Document excerpt:

+-------+

Kresgeville, PA (PRWEB) May 13, 2015
Steve Stoner began The Stoner Open Golf Outing in 2010 after taking his inspiration from another golf event he attended with his uncle, David Stoner. Several of the Stoner family members suffer from HHT and the family knew they wanted to do something to raise awareness and funds to support Cure HHT. Steve, his family and friends have raised more than $ 40,000 toward finding a cure for HHT.
“The good that we are able to do as a result of six successful years of golf outings is truly a great feeling, and makes the many hours of organization well worth it,” Steve said. “It shows that a love for golf, or anything else, can also be combined with the willingness to make a difference.”
While it can take up to 30 years for a person to be diagnosed with HHT, some people are more fortunate because their relationship with Cure HHT has been able to connect them with an HHT Center of Excellence or healthcare professional experienced in HHT, said Cure HHT Executive Director Marianne Clancy.

+-------+

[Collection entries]
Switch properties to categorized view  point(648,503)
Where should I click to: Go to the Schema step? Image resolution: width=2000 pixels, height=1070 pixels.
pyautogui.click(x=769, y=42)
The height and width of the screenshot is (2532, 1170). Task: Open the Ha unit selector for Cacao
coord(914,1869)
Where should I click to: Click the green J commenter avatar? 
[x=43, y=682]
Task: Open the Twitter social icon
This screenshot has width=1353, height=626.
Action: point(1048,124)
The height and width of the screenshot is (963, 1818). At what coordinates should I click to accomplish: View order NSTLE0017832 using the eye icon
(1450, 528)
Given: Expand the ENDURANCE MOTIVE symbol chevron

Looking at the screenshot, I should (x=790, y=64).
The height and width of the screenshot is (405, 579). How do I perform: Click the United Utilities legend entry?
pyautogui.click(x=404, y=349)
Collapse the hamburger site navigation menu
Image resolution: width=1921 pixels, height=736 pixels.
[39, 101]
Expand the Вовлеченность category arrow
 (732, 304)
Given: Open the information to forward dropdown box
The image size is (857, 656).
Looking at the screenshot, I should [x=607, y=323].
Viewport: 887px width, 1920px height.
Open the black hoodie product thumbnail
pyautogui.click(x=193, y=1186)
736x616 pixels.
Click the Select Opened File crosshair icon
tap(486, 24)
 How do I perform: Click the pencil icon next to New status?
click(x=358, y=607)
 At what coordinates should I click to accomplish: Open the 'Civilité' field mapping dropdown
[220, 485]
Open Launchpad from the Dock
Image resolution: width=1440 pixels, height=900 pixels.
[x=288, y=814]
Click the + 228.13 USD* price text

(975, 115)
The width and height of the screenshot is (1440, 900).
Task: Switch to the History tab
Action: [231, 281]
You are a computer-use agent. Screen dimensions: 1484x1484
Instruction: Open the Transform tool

+-------+

Task to complete: Resume the press release about the Stoner Open Golf Outing and HHT, writing on from its last sentence. The rows play no part in what comes next.

Output:
“It is families like the Stoners who are the real champions for the cause, making a difference by organizing grassroots events like The Stoner Golf Outing and raising money to support our programs and services,” Clancy said.
What: Stoner Open Golf Outing
When: 1 p.m., May 17
Where: Hideaway Hills Golf Club, Kresgeville, PA
Those interested in attending the event or conducting interviews can contact Christine Kirkley at christine(dot)kirkley(at)curehht(dot)org or 410-357-9932.
About Cure HHT:
Cure HHT was founded in 1991 as HHT Foundation International – the epicenter of the national and global effort to advocate for HHT patients and families, raise awareness of HHT, catalyze and sponsor critical research and advance treatments. Though Cure HHT has created nearly 20 Centers of Excellence in the U.S. and Canada to research and treat this devastating disease, research remains woefully underfunded. The National Institutes of Health (NIH) currently spends only half-a-million dollars on research for HHT, but spends as much as $ 75 million a year each on other rare diseases that affect a similar number of people, such as ALS, Cystic Fibrosis and Huntington’s.